Then, during the second half of my teen years, my perception of us being a regular family was cracked wide open when I moved from the northeastern United States to the Deep South. There were no families that looked like my family. We were different, and people looked at us like we were different and talked to us like we were different — and that was without even knowing any of the extended family! Slowly, I began to realize that my experience with a blended, adoptive, queer-inclusive family was quite different from that of the average American family.

And,we just kept growing more different

In my early adulthood, I became the older sister to two much younger half-brothers on my dad's side. Again, my heart grew. Again, I had more to explain to anyone who enquired. Sometimes it was awkward, sometimes it was tiresome, sometimes I just… didn't.

Perhaps, inevitably, I fell in love with and married a biracial man and we made two incredible multiracial, multicultural children. Now I know: My family has always been unique. We've always looked different— and we always will — and I can say with 100% certainty that I'm a better person because of it.

My definition of family is broad

Because I grew up surrounded by non-traditional family units, within a non-traditional family unit, I've never hesitated to accept any family in any iteration. To me, family is something you make, not just something you are born into. The only things that should truly define family are love and support. I'm beyond thankful for those that came before me, the ones who sacrificed comfort and acceptance to put love and their own truths ahead of anything else. Those people made it possible for me to love fully and for me to accept everyone else who does too.

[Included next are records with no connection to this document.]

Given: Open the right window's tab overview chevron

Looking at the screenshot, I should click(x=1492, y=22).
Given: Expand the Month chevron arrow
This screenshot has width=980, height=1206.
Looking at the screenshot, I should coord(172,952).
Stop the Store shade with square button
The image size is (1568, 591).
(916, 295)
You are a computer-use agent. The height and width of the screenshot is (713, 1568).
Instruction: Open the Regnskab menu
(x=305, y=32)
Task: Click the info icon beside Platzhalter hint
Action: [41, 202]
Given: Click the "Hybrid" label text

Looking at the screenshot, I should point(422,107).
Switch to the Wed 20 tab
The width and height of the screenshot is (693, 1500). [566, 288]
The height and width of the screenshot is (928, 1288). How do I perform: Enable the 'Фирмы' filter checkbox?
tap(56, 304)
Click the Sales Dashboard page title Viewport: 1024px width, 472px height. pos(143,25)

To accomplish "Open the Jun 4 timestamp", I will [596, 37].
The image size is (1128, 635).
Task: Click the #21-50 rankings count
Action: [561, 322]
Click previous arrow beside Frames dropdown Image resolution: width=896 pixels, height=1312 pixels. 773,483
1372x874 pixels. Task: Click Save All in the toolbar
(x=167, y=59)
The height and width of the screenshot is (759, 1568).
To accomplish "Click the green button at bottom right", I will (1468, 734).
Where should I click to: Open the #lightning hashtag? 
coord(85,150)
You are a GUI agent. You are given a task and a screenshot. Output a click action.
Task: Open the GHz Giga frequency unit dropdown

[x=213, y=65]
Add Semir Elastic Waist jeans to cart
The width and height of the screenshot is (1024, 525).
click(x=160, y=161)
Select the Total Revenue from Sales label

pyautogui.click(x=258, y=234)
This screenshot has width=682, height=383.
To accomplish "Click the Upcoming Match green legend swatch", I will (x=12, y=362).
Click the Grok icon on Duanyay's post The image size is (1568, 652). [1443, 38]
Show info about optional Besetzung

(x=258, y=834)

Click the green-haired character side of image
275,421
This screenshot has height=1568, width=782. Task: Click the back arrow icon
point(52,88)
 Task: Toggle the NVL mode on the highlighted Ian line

Adoption, surrogacy, IVF… biracial, multiracial… gay, straight, and transgender families are all beautiful and special, and yes, unique in the best way possible.

When I see families that are "different" fighting for their rights, it confounds me, and frankly, it pains me. There was a time when my family wouldn't have been allowed, a time when they were looked down upon. Perhaps, we still are.

But one thing I will tell you: I will never judge, persecute, diminish, or condemn any loving family, and my children won't either.